#### [Your instructions]
Copy out every line of the records below verbatim, leaving out the pictures.
#####
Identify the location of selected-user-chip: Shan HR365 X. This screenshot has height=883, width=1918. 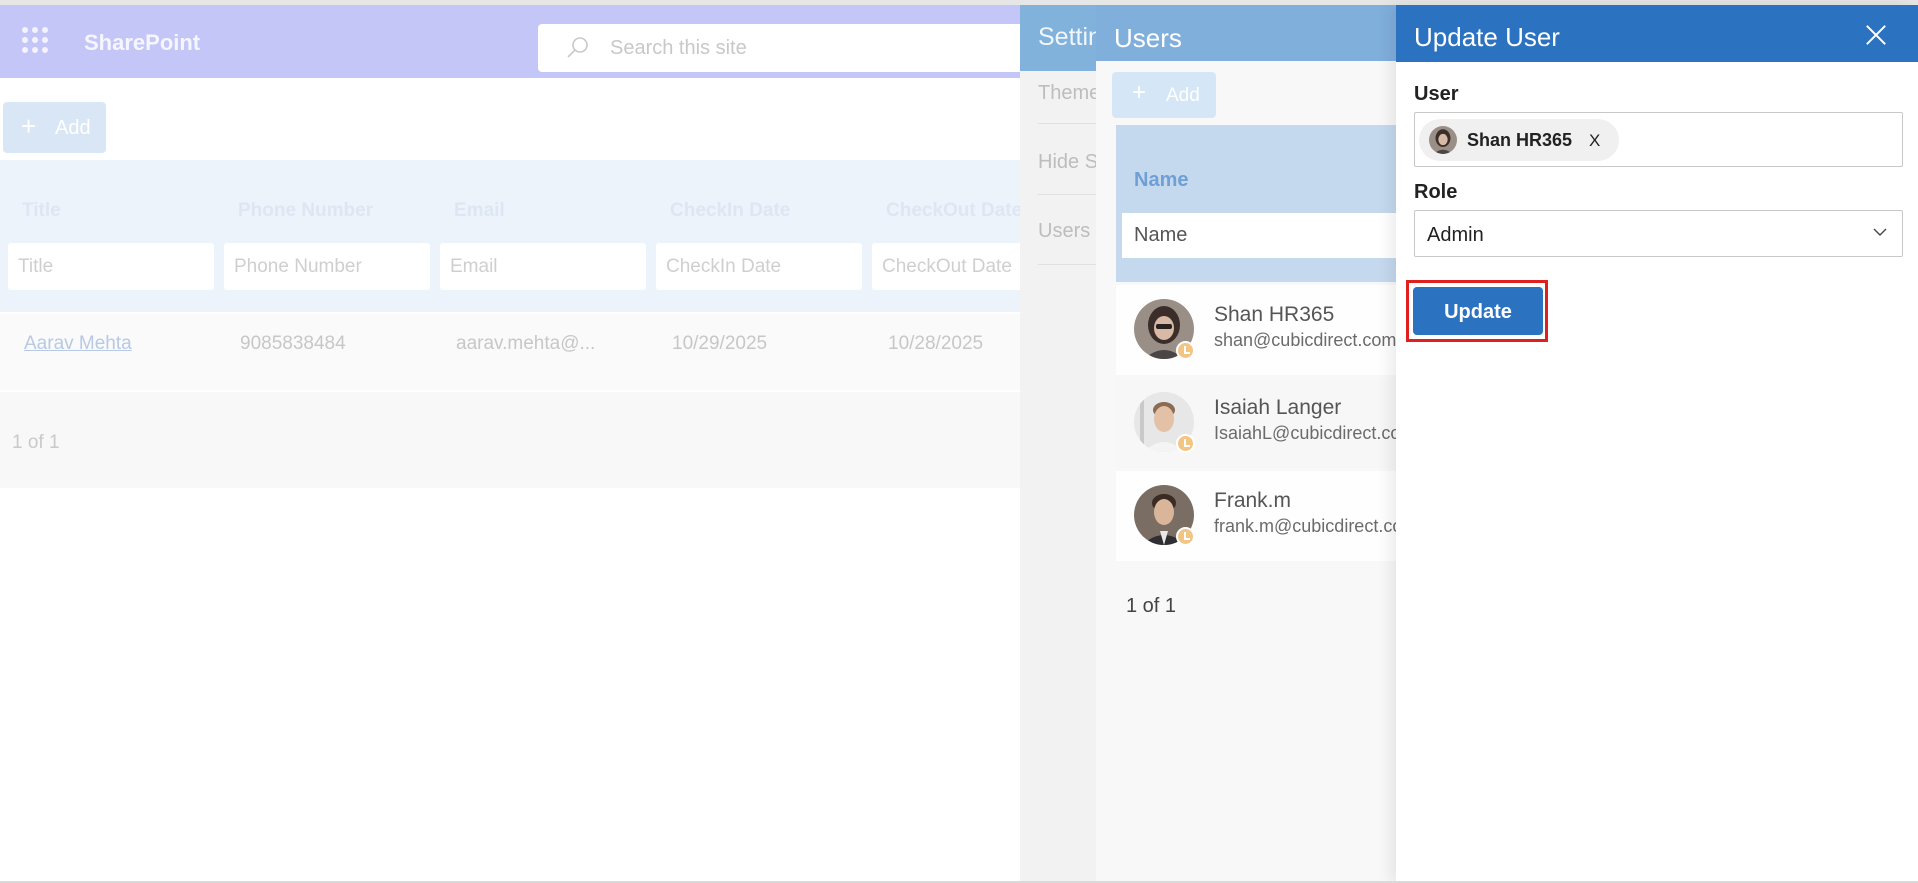
(1519, 140).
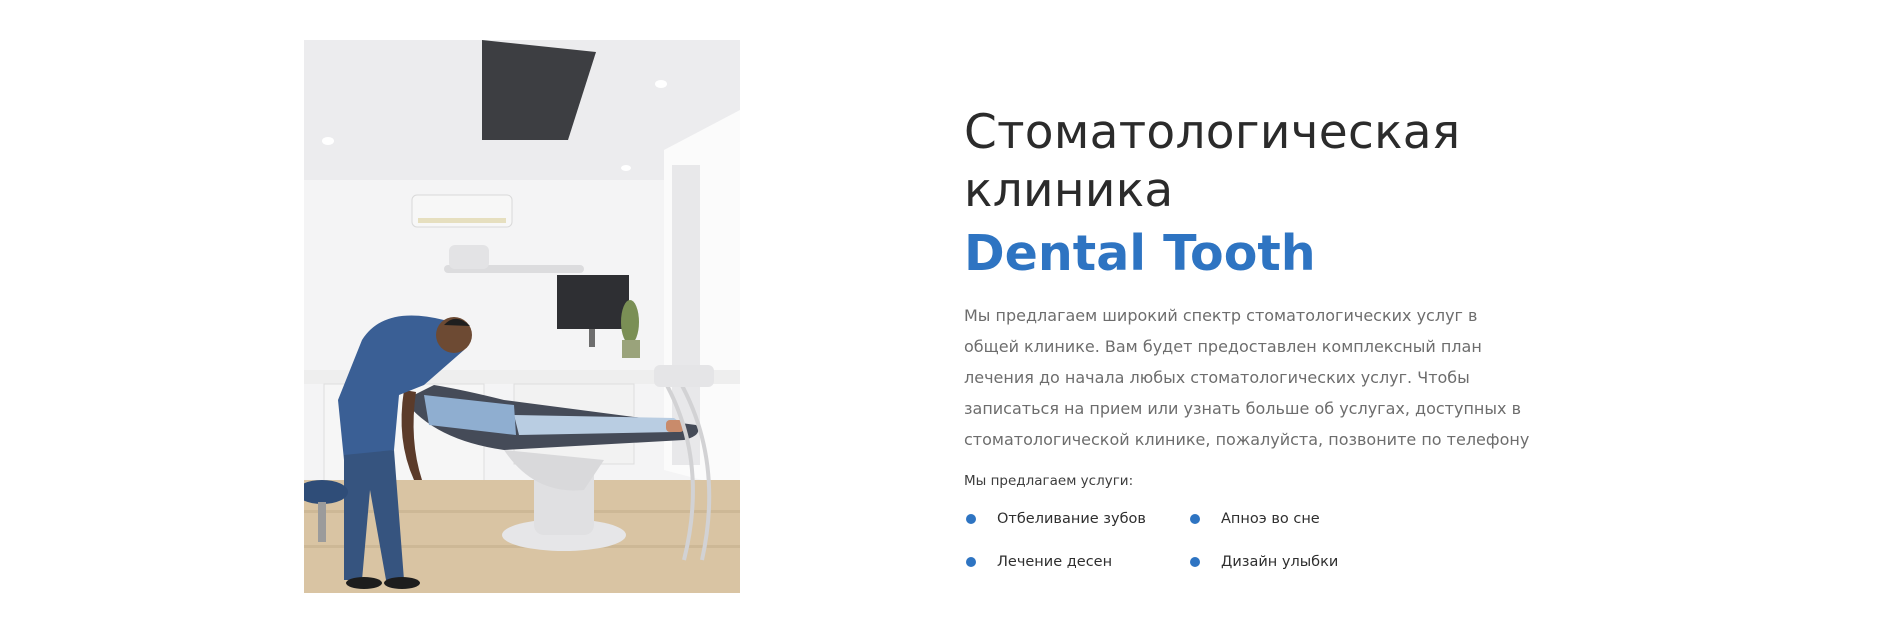 This screenshot has height=643, width=1902. What do you see at coordinates (1280, 562) in the screenshot?
I see `service-label: Дизайн улыбки` at bounding box center [1280, 562].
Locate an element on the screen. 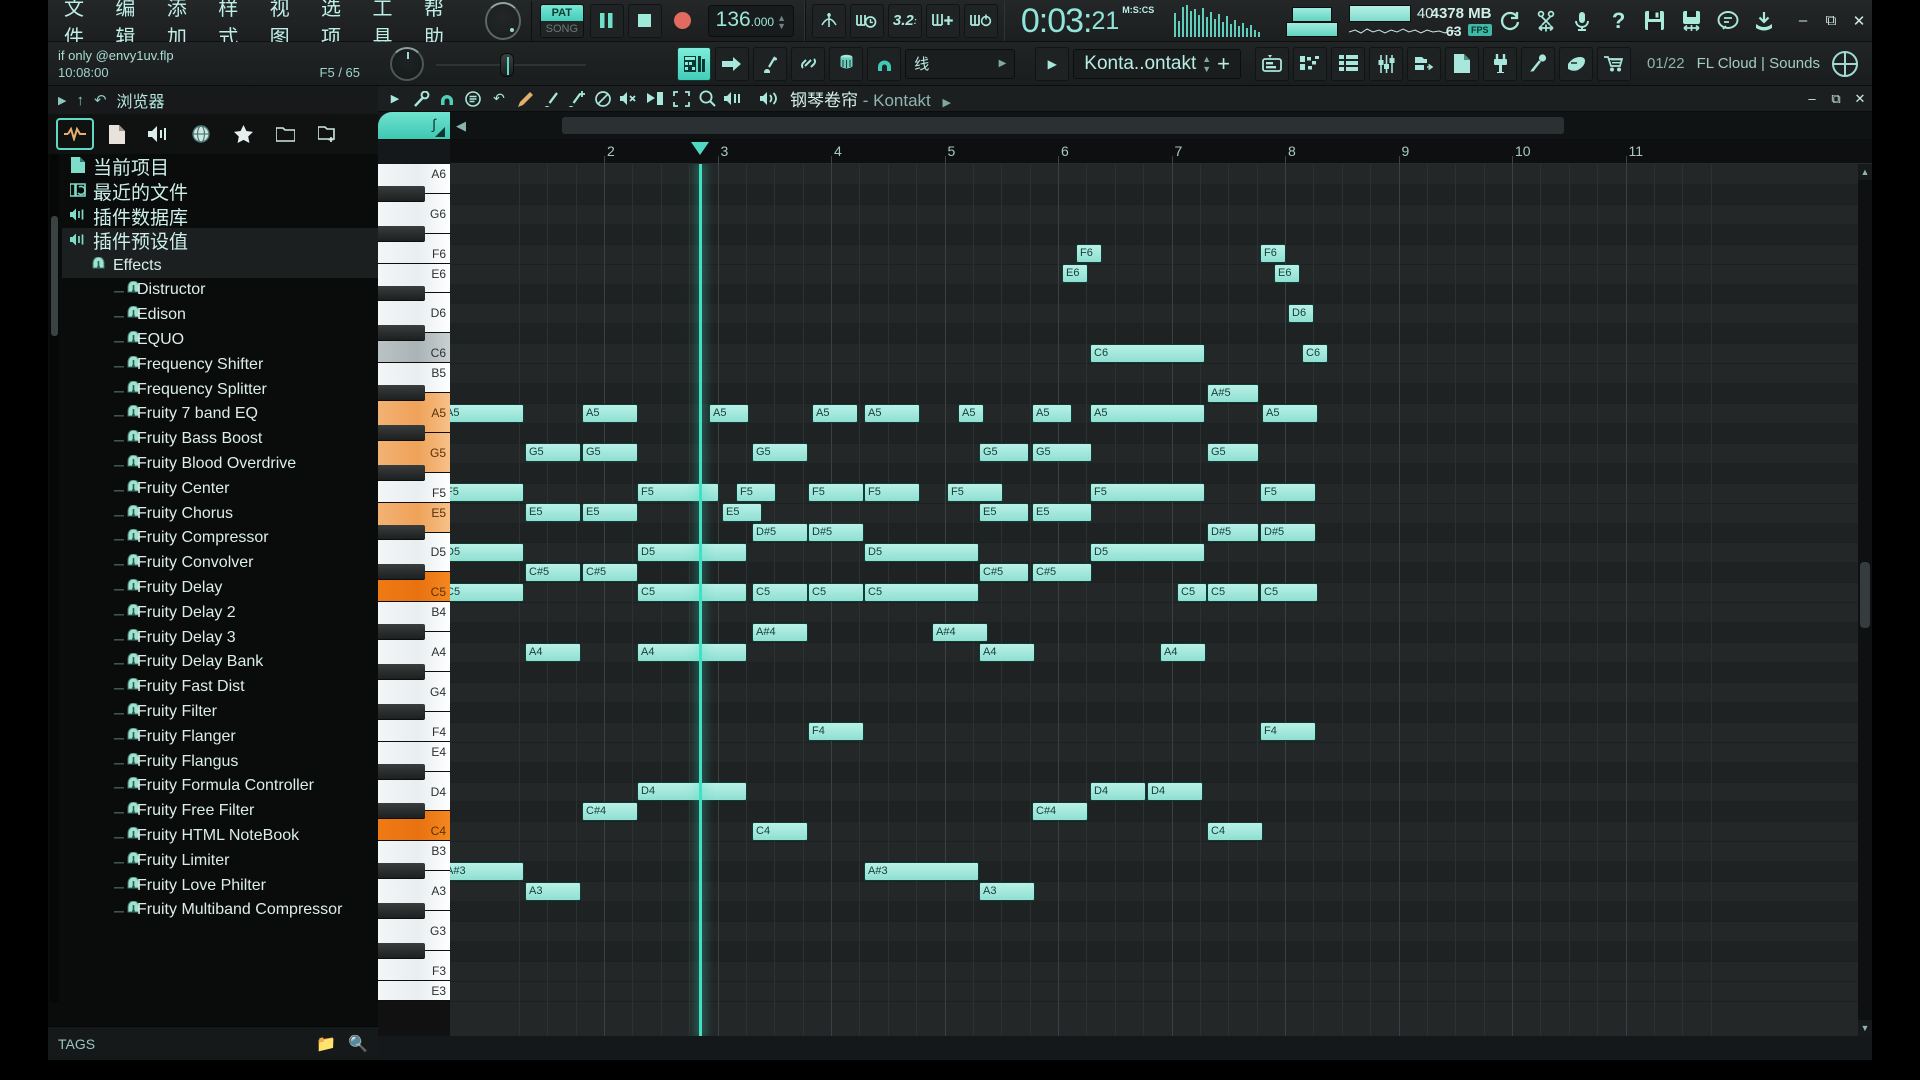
#####
#### [Task solution]
Identify the location of selected-user-chip: Shan HR365 X. This screenshot has height=883, width=1918. 
(1519, 140).
 This screenshot has height=643, width=1902. What do you see at coordinates (1280, 562) in the screenshot?
I see `service-label: Дизайн улыбки` at bounding box center [1280, 562].
Locate an element on the screen. 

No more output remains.